WHAT THE EXERCISE ASKS
Copy the records from the line that has "How do I perform: Expand" through the line that has "The width and height of the screenshot is (1200, 720).", swapping "protocol selector" for "protocol menu" and changing nothing else.

━━━━━━━━━━━━━━━━━━━━

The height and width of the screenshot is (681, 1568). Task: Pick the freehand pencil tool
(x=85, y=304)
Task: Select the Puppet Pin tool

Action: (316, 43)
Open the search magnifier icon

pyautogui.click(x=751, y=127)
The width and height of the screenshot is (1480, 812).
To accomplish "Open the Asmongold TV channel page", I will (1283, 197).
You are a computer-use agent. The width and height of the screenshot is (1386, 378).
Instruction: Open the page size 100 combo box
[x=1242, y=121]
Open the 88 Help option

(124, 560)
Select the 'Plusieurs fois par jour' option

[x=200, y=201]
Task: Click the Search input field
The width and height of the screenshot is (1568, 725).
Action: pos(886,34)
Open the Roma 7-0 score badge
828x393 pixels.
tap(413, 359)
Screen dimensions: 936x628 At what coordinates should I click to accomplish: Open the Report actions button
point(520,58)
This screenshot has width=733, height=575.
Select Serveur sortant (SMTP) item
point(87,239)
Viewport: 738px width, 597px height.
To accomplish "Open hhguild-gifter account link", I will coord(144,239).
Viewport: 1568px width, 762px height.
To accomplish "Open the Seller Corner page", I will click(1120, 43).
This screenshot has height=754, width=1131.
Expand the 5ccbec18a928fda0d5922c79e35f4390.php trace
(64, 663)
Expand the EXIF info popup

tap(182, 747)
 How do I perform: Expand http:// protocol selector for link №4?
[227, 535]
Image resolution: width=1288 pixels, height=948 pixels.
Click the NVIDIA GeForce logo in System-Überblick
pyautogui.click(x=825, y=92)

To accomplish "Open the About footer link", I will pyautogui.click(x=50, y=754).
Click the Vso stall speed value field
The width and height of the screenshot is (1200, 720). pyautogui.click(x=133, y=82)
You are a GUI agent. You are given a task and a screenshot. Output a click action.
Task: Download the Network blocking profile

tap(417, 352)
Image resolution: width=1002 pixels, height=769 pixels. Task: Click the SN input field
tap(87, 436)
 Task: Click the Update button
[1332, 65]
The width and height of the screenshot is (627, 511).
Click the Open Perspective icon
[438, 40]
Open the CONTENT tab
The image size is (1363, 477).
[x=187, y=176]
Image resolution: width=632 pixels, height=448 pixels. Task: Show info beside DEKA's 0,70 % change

━━━━━━━━━━━━━━━━━━━━

WRITTEN SOLUTION
 How do I perform: Expand http:// protocol menu for link №4?
[227, 535]
Image resolution: width=1288 pixels, height=948 pixels.
Click the NVIDIA GeForce logo in System-Überblick
pyautogui.click(x=825, y=92)

To accomplish "Open the About footer link", I will pyautogui.click(x=50, y=754).
Click the Vso stall speed value field
The width and height of the screenshot is (1200, 720). pyautogui.click(x=133, y=82)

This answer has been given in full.